Letter: Teen drivers need our protection“Drive to Arrive Alive” is a motto I have strived to instill into the minds of teenage drivers during my 30-plus years of drivers education.
By: Don Buck, The Republican Eagle
To the Editor:
“Drive to Arrive Alive” is a motto I have strived to instill into the minds of teenage drivers during my 30-plus years of drivers education. Also DDD=D (Dumb driving decisions equals death) is a companion thought.
A required two-hour class with parents where a state trooper shares concerns and shows a tragic video of fatal teen crashes is captivating as parents realize that “tough love” decisions are necessary to safeguard their most precious possession: their child.

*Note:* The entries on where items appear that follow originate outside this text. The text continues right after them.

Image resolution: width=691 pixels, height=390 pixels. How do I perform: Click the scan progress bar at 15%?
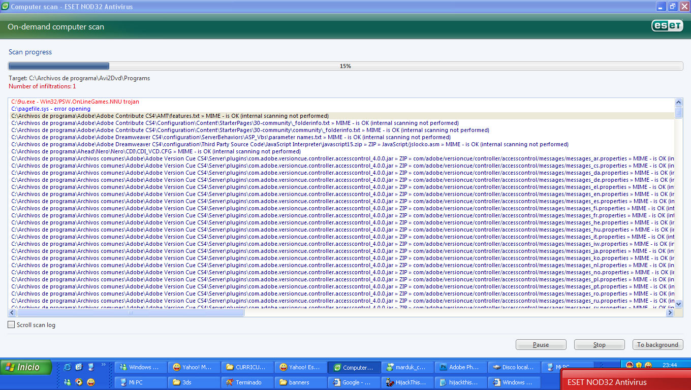346,66
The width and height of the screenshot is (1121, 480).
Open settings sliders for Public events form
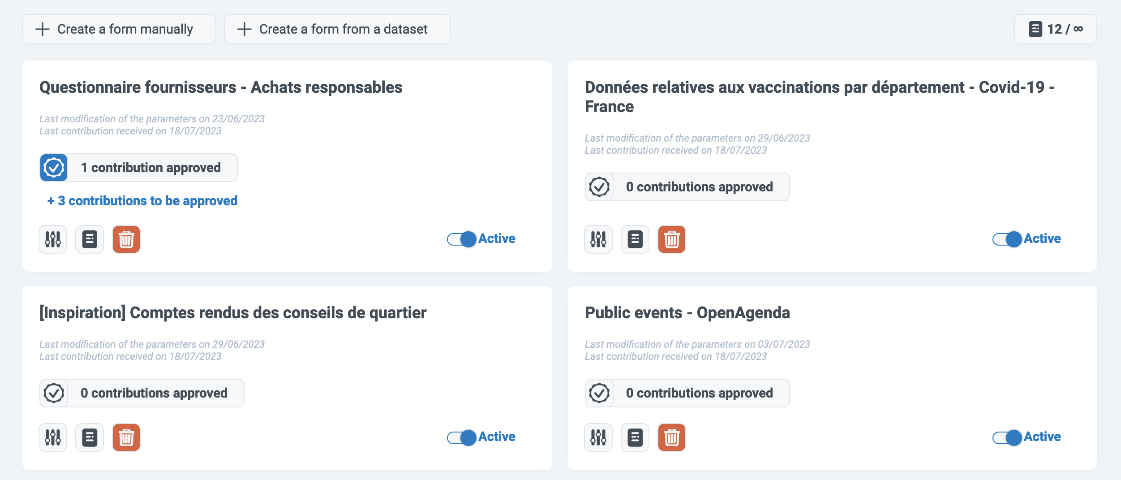tap(598, 437)
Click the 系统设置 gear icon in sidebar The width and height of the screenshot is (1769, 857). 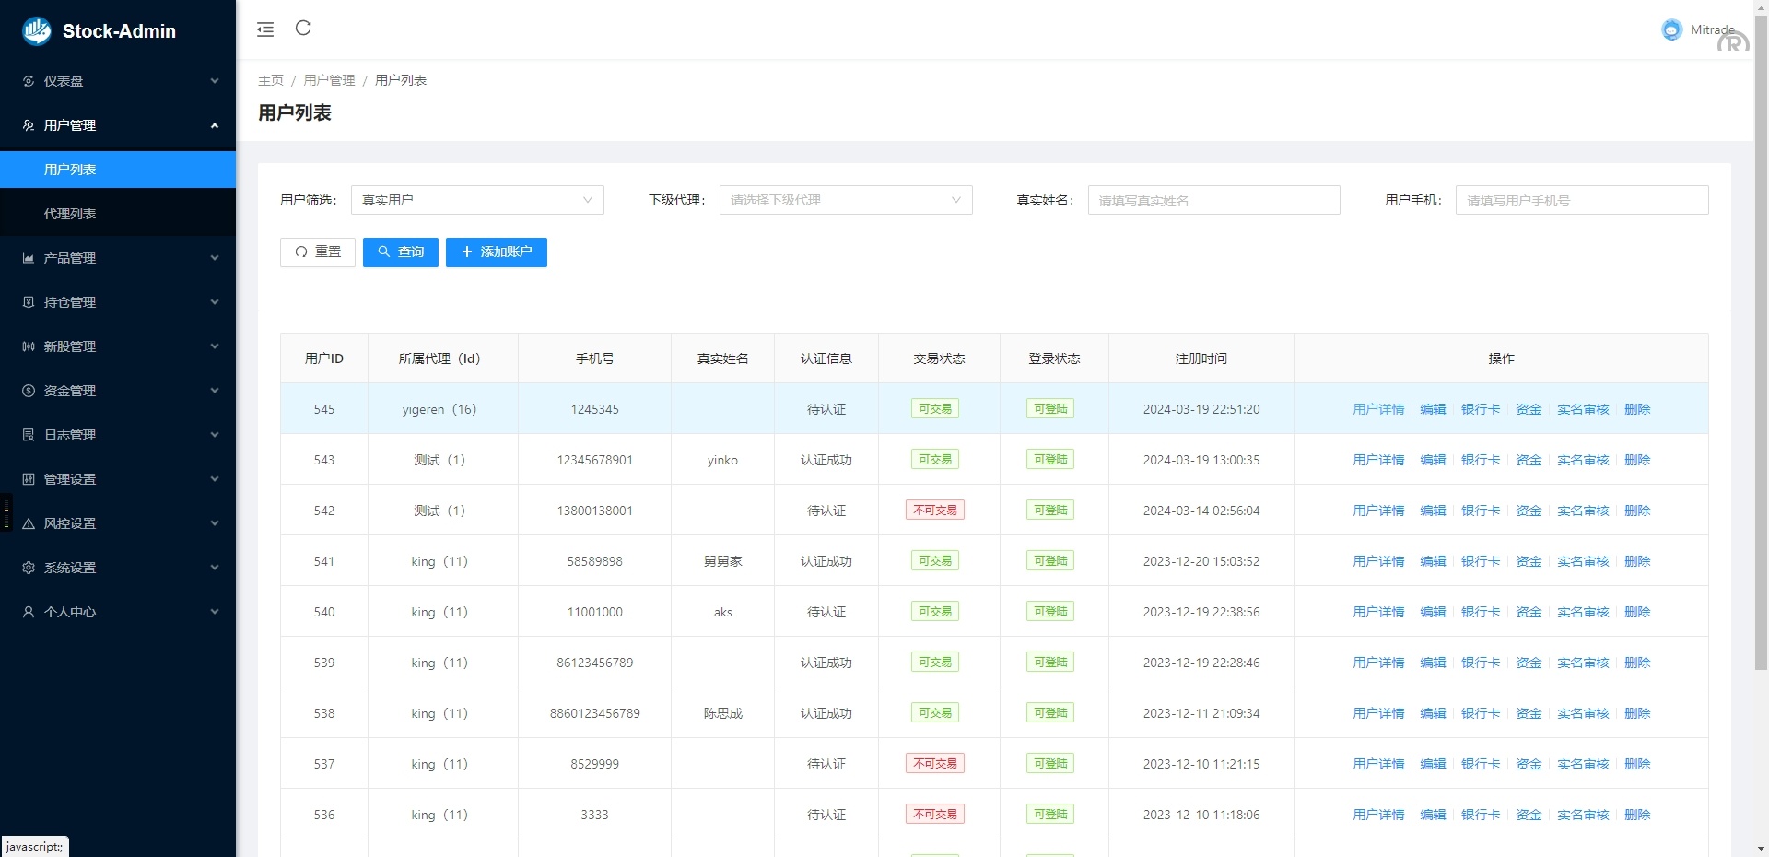pos(29,568)
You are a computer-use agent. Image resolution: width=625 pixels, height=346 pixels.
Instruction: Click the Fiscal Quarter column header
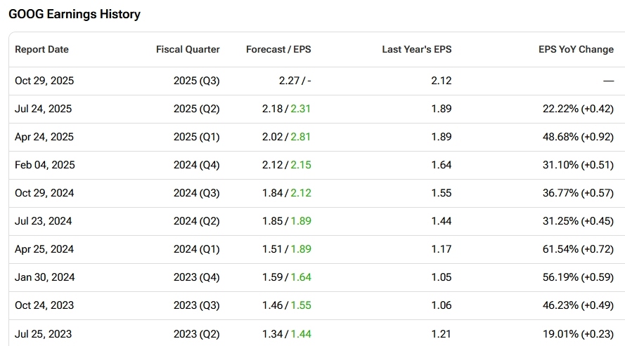click(x=188, y=50)
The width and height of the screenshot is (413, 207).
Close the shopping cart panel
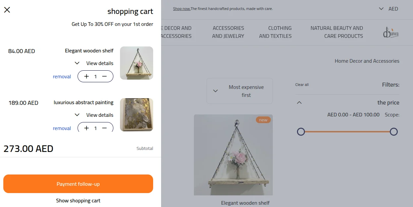7,10
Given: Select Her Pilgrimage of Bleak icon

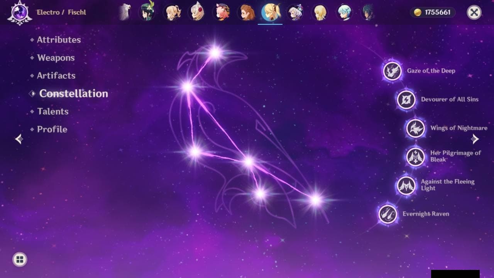Looking at the screenshot, I should (x=415, y=157).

Recent laws (primary seats belts, graduated teen driving laws, night hours, number of passengers, loss of license) certainly increase our safety consciousness; however, Minnesota’s number of fatal teen-age accidents is one of the highest in the nation.
More progressive eastern states have required parent class component as part of their child’s licensure. Within several years, they found a 40 to 50 percent decline in teen fatal accidents, a much higher level of seat belt use, less drinking and driving and less cell phone use while driving. Some states have even raised the minimum driving age to 17.
A leading Minnesota legislator says that the present mind set at the state Capitol would not consider the parent class law. Various legislators are trying to have the primary seat belt law repealed as well as the teen graduated license law.
Evidently “saving lives” is not part of their agenda.
Instead, the permit instruction class should be available on the Internet as teens are too busy to attend a formal 30-hour class.
Since these parents are too busy also, a formal two-hour class for them and their child is also out of the question.
One legislator even wants the drinking age lowered to 18, and 16 year-olds can publically drink with a parent!
What is happening within our society? “Minnesota nice” is being replaced by “You can’t tell me what to do!” “Minnesota stupid” gives us the freedom to hurt ourselves and others.
If you have concerns about the safety of our young drivers, contact our legislators and give them a wake-up call. Make some informed decisions at the ballot box in November.